No problem, "." and ".." are both empty directories.
> One solution is to block ~/1/foo/bar when ~/shadow/foo/bar
> is opened and return EBUSY on unlink(2)
I think you mean rmdir(2). I don't like EBUSY here. Unix lets
one unlink files which are being used; the same should work with
directories.
BTW, Linux allows removing the current directory but gets a bit
weird with "." and "..":
kalle@PC486:/tmp$ mkdir foo
kalle@PC486:/tmp$ cd foo
kalle@PC486:/tmp/foo$ ls -al
total 21
drwxrwxr-x 2 kalle kalle 1024 May 15 18:08 .
drwxrwxrwt 4 root root 19456 May 15 18:08 ..

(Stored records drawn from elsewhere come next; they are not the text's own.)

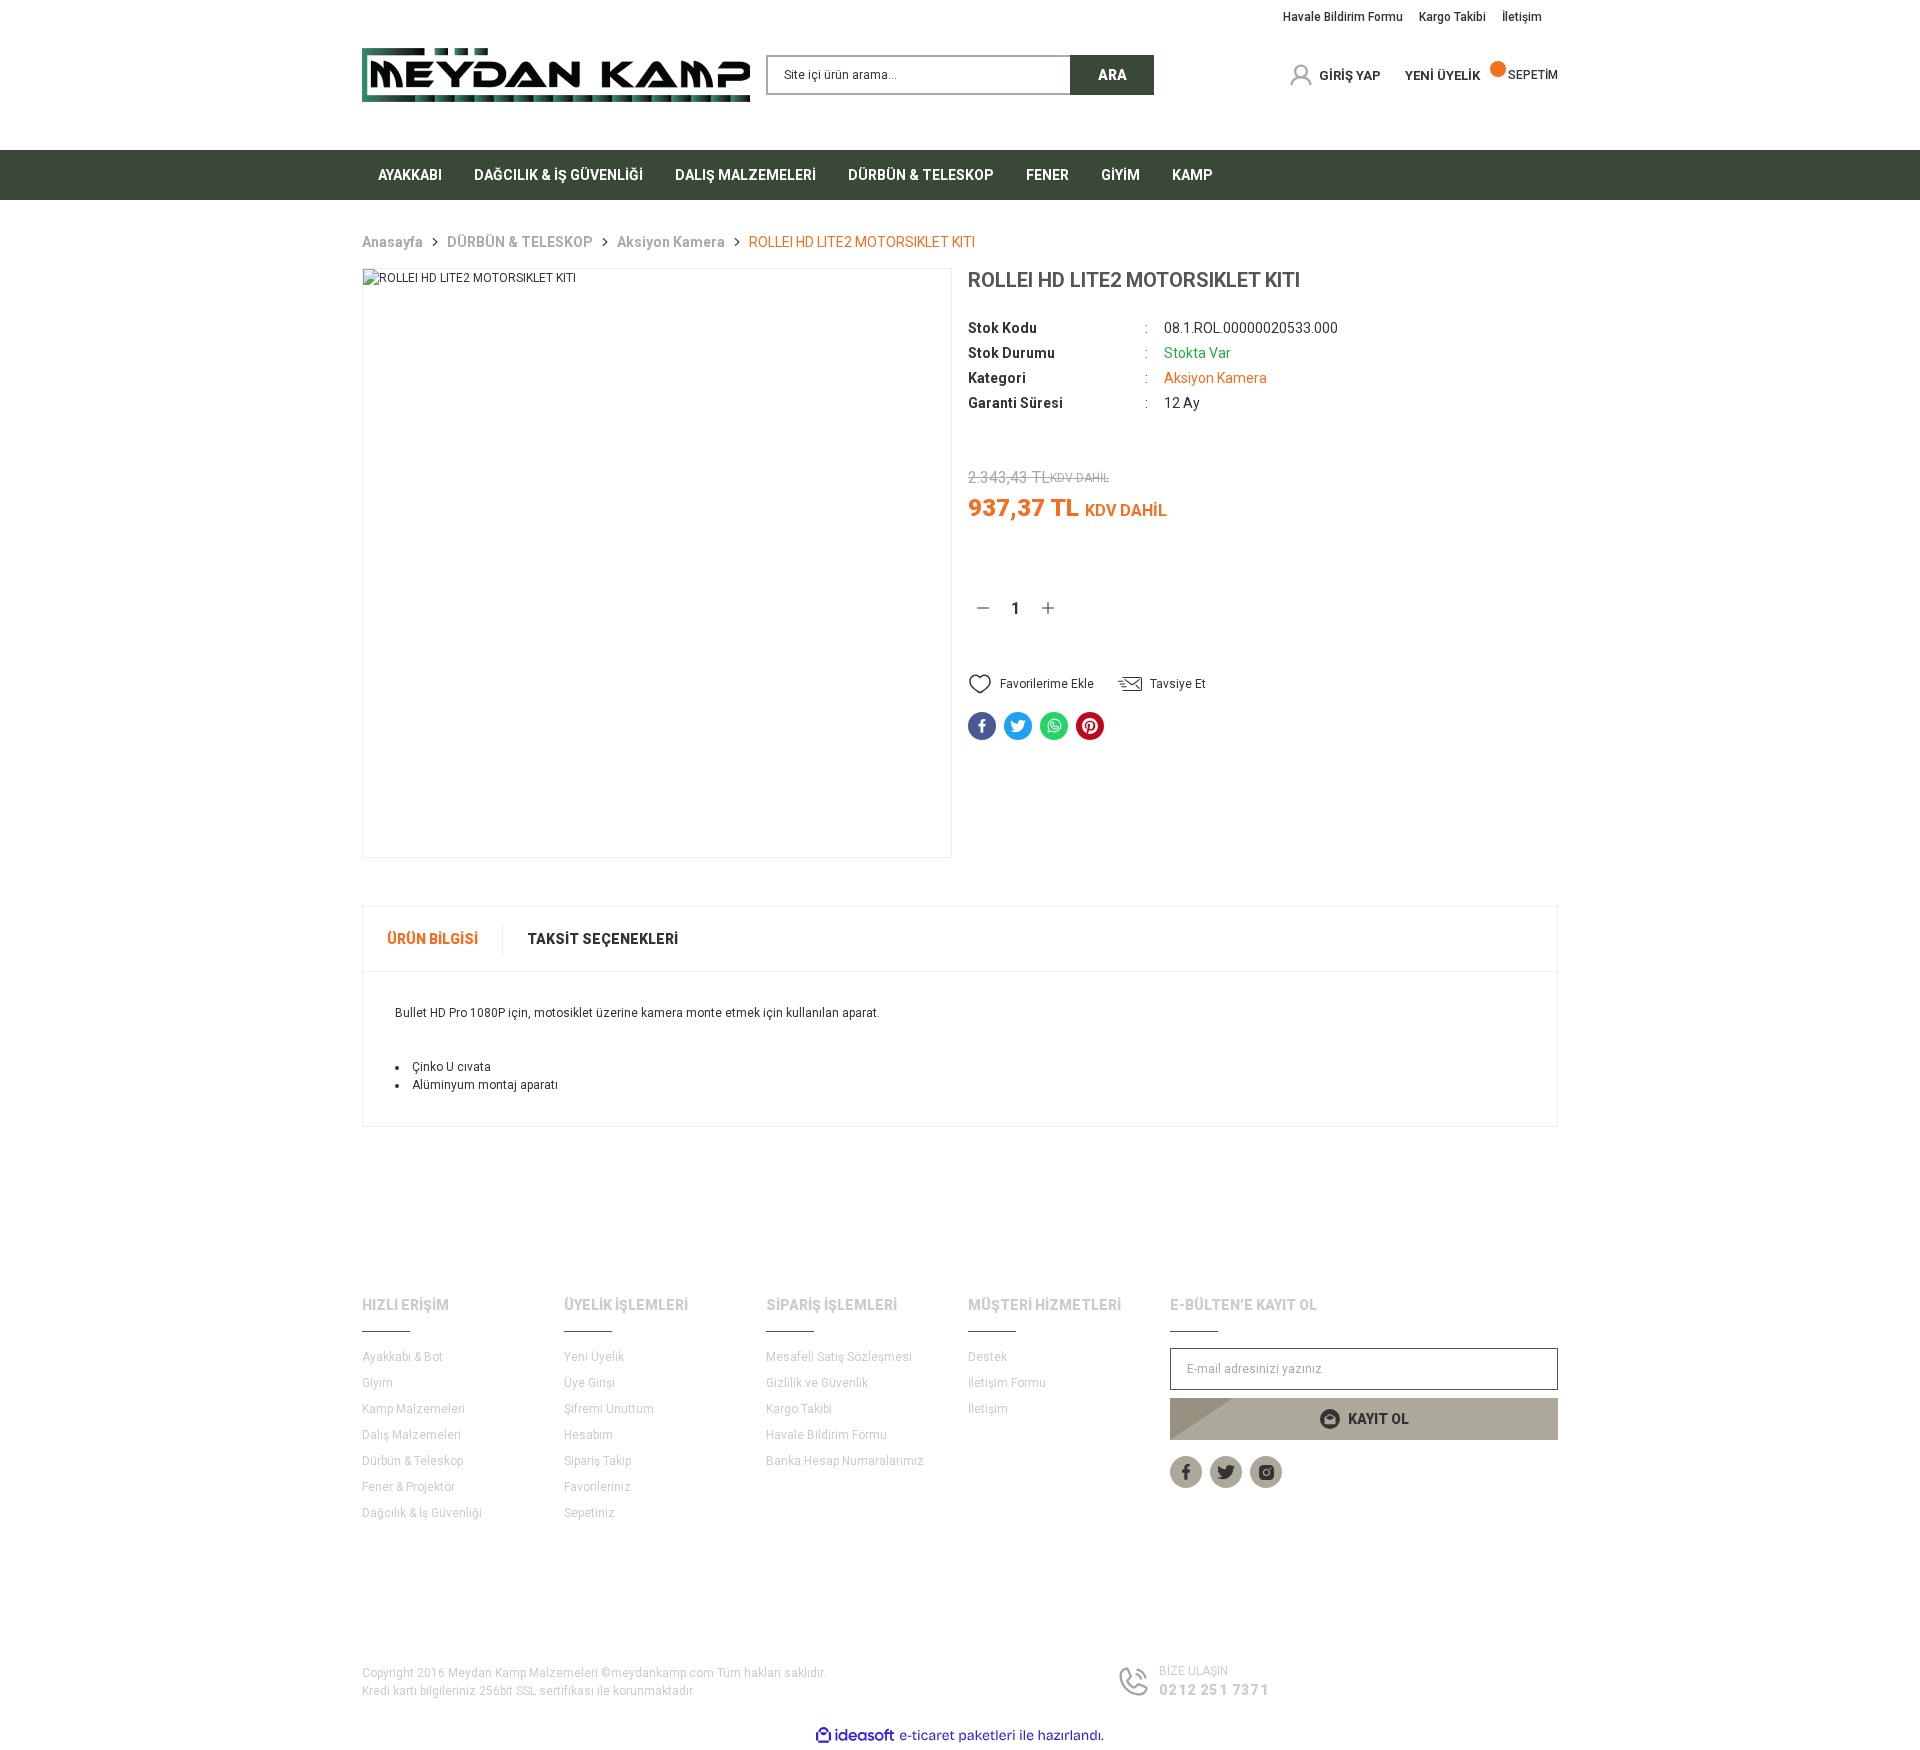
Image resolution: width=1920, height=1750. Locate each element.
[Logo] (556, 75)
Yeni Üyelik (594, 1357)
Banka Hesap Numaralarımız (845, 1461)
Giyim (377, 1383)
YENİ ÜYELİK (1442, 75)
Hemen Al (1442, 607)
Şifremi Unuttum (609, 1409)
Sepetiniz (589, 1513)
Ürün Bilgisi (432, 939)
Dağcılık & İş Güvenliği (422, 1513)
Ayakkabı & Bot (402, 1357)
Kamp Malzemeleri (413, 1409)
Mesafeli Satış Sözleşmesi (839, 1357)
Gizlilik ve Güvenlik (817, 1383)
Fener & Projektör (408, 1487)
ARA (1112, 75)
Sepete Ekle (1194, 607)
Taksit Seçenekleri (602, 939)
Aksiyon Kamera (1215, 378)
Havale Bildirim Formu (826, 1435)
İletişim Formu (1007, 1383)
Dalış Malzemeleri (411, 1435)
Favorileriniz (597, 1487)
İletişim (988, 1409)
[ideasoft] (855, 1735)
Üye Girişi (589, 1383)
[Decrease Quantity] (983, 608)
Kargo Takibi (799, 1409)
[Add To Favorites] (1031, 684)
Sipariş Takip (597, 1461)
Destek (987, 1357)
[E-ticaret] (957, 1736)
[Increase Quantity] (1048, 608)
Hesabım (588, 1435)
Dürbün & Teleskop (412, 1461)
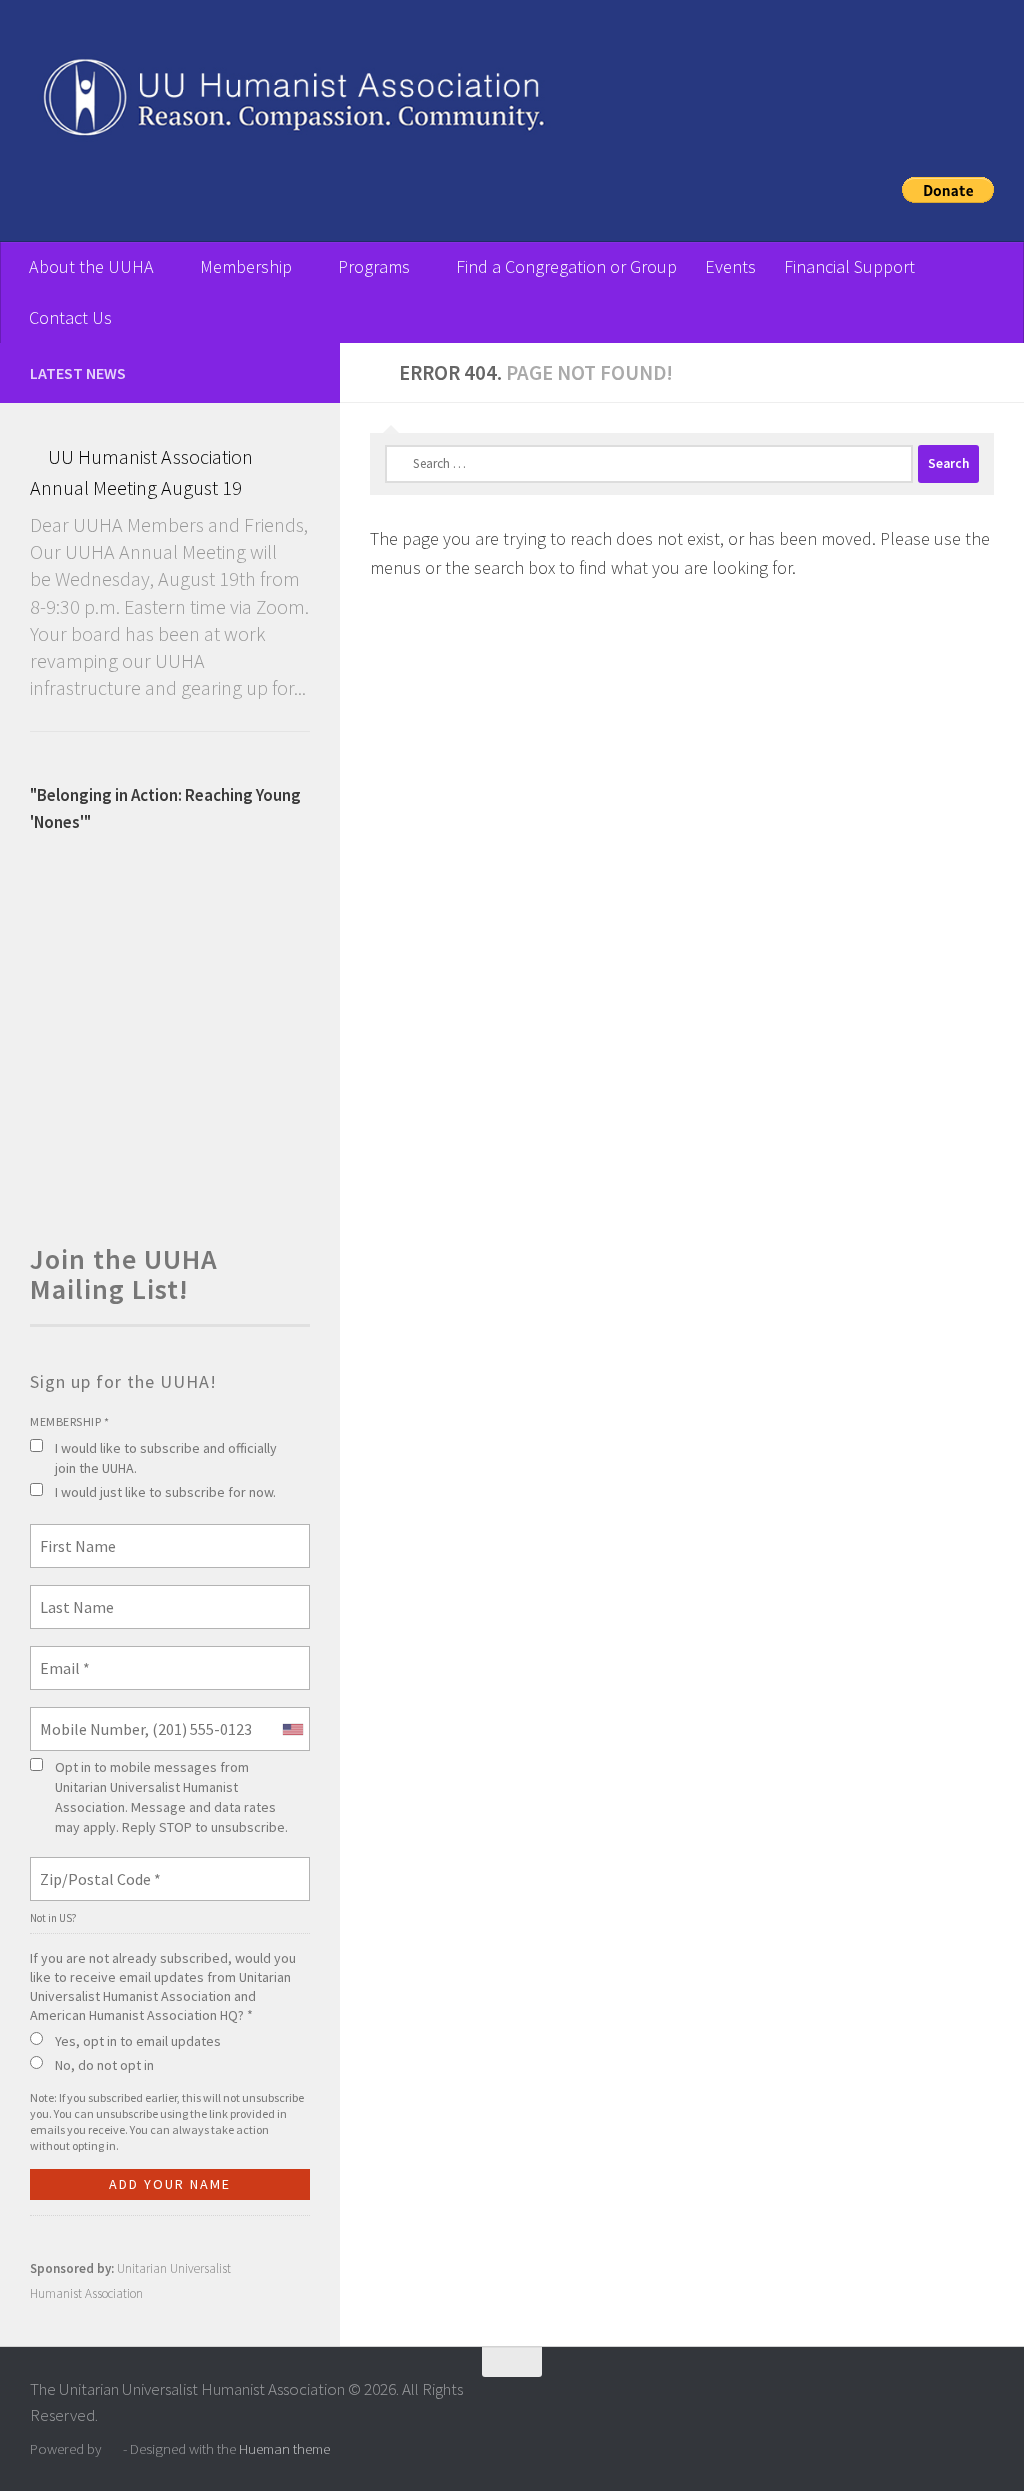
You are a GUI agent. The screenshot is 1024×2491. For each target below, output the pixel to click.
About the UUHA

kalle@PC486:/tmp/foo$ rmdir ../foo
kalle@PC486:/tmp/foo$ ls -al
total 0
kalle@PC486:/tmp/foo$ ls -ld . ..
drwxrwxr-x 0 kalle kalle 0 May 15 18:08 .
drwxrwxrwt 3 root root 19456 May 15 18:08 ..
kalle@PC486:/tmp/foo$ touch bar
touch: bar: Operation not permitted
kalle@PC486:/tmp/foo$ cd ..
kalle@PC486:/tmp$
Perhaps this means that the shadowfs empty directories can be
totally empty as well. ;-)
> So shadowfs would have to check change_notifies from /foo/bar's of all
> subfs where it exists and last directory from path of all other subfs's
> (/foo or /), to see if one directory more hasn't been just created.
If it doesn't cache anything, it needn't watch anything.
I think you should first make a prototype without caches, and
then try how much faster it gets with caching.